— What is being asked —
Quote the article on retelling the Gospels word for word, starting with the passage that contains "Carmen Andres" and ending with "a fresh way.".

Exercise text below:

This article was originally published by Mennonite World Review

Andres: Retelling the Gospels

Earlier this year, the family-friendly streaming service Vidangel and Christian filmmaker Dallas Jenkins made Hollywood history after raising more than $10 million dollars in a crowdfunding campaign to fund the first season of The Chosen, a multiseason streaming television series focused on the life of Jesus.

Carmen Andres
Andres

The project is garnering attention for a number of reasons. In addition to blasting past previous media project crowdfunding records, it represents a new type of crowdfunding, with the 16,000 mostly small-dollar investors actually getting a stake in the project’s profits.

It’s also the first attempt at a multiseason television series about Jesus.

Over the years, television has become the perfect medium for stories with longer dramatic arcs. For series co-writer and director Jenkins, the medium is an opportunity to unpack the story of Jesus and tell it in a fresh way.

In an interview with The Gospel Coalition, Jenkins describes his series as a “binge-watchable show where you can really invest in the characters. . . . Jesus encountered, giving them and their stories fresh life and backstory.”

To do that, the writers fill in the gaps of the biblical accounts with a mixture of “historical data and artistic imagination.”

End of Exercise text.
The data below:

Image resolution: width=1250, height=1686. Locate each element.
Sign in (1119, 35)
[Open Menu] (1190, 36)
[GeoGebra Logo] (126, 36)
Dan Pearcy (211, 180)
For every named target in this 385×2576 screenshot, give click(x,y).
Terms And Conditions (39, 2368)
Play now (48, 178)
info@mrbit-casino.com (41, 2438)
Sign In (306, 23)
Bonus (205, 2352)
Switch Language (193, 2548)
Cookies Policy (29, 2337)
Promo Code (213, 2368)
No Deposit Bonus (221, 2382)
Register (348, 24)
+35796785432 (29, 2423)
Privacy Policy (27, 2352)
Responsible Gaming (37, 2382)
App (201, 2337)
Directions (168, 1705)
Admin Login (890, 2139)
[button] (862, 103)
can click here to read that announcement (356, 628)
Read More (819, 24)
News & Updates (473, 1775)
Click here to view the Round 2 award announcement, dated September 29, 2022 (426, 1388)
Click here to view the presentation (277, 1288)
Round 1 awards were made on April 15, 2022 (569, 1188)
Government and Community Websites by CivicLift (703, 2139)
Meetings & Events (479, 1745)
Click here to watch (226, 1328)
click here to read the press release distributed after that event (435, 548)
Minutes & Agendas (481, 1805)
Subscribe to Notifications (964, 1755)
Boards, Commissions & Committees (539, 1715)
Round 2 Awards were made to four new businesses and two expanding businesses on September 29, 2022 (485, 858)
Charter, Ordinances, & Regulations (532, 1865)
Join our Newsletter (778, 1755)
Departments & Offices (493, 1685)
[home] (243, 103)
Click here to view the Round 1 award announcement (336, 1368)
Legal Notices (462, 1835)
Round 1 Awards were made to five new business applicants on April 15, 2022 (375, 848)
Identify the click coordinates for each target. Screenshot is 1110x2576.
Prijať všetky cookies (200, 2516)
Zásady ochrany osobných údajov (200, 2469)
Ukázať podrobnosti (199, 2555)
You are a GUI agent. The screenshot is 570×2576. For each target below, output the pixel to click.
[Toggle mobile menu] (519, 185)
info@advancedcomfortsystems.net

End of The data.

— Response area —
Carmen Andres
Andres

The project is garnering attention for a number of reasons. In addition to blasting past previous media project crowdfunding records, it represents a new type of crowdfunding, with the 16,000 mostly small-dollar investors actually getting a stake in the project’s profits.

It’s also the first attempt at a multiseason television series about Jesus.

Over the years, television has become the perfect medium for stories with longer dramatic arcs. For series co-writer and director Jenkins, the medium is an opportunity to unpack the story of Jesus and tell it in a fresh way.